» Your assignment: Return a copy of every line in the records that includes the word "Tick".

» Stored items from a collection:
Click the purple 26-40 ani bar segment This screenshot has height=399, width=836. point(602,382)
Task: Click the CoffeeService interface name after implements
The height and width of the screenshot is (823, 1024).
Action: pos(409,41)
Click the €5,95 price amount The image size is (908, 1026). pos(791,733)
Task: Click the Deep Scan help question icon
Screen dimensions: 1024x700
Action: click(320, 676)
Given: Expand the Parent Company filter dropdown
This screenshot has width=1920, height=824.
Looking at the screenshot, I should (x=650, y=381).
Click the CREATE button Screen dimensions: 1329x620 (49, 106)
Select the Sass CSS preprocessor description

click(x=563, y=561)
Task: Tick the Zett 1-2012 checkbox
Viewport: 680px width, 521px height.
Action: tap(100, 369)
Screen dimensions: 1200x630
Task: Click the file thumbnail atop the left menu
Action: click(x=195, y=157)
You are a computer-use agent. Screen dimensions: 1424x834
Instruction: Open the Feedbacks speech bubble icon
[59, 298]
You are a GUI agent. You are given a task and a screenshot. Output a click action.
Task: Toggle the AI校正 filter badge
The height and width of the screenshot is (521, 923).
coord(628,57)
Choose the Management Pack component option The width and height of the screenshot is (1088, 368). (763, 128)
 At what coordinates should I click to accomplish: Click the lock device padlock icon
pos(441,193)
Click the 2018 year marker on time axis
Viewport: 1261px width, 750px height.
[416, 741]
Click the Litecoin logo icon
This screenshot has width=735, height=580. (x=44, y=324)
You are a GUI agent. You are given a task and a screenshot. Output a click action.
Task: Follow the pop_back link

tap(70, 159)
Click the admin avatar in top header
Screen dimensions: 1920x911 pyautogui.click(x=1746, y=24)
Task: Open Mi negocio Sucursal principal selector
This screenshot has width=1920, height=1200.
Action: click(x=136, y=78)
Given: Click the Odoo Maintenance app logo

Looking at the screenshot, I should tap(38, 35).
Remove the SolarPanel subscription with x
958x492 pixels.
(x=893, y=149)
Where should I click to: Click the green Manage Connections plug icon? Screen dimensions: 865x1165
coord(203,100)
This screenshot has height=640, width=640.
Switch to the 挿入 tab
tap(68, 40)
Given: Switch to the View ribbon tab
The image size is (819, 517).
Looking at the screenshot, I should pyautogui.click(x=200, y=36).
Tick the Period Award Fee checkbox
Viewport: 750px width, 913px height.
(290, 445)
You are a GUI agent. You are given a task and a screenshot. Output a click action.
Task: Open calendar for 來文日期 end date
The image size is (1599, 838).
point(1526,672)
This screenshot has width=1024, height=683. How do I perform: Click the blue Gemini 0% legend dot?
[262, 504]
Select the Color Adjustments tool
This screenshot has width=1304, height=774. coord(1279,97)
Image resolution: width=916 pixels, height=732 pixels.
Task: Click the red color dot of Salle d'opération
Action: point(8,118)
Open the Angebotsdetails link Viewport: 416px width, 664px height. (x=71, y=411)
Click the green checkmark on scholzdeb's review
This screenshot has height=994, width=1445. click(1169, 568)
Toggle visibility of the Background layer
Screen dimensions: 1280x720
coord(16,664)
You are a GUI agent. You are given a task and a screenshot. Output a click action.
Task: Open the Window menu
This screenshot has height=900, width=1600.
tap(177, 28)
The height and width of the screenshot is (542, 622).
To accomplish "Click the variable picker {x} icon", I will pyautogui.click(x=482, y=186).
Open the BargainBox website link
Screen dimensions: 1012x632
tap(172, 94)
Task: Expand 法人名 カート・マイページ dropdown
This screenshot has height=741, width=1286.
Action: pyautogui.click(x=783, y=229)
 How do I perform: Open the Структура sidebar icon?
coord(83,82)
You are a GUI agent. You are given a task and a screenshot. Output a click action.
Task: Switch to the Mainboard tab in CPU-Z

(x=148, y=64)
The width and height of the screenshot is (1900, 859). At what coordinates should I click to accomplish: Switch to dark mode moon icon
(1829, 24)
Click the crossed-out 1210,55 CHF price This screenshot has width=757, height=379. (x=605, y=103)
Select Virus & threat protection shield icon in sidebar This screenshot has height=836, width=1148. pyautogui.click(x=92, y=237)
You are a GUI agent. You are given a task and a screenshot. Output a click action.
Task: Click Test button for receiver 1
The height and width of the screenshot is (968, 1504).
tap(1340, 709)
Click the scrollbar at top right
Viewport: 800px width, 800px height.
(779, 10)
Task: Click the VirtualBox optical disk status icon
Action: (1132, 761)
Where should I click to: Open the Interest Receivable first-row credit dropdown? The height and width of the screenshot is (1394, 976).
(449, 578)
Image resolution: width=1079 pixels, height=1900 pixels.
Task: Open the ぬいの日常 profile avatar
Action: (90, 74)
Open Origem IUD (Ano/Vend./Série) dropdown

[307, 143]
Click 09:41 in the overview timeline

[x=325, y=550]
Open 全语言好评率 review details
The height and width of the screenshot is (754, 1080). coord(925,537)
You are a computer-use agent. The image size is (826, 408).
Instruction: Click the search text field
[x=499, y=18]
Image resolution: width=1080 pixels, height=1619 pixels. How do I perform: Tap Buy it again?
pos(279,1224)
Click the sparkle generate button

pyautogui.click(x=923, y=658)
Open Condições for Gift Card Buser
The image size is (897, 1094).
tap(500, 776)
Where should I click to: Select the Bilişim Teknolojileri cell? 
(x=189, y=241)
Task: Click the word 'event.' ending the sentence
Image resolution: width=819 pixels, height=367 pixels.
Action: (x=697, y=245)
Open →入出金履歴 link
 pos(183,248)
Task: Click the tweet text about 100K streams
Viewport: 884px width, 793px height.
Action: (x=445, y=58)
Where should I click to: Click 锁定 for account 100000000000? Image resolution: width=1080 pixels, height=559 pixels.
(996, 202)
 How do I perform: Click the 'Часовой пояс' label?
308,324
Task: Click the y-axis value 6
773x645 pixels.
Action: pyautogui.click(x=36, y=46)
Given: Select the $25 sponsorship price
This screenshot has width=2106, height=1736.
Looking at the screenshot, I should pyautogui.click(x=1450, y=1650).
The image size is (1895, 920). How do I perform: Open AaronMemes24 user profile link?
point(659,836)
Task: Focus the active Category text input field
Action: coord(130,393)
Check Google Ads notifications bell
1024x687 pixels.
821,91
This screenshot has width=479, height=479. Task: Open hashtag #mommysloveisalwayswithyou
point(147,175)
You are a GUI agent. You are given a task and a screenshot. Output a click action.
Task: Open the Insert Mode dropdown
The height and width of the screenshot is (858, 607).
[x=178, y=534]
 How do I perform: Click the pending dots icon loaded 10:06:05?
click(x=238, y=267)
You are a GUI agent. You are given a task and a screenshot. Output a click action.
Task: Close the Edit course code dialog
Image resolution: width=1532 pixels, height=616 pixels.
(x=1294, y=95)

» Your response:
Task: Tick the Zett 1-2012 checkbox
Tick the Period Award Fee checkbox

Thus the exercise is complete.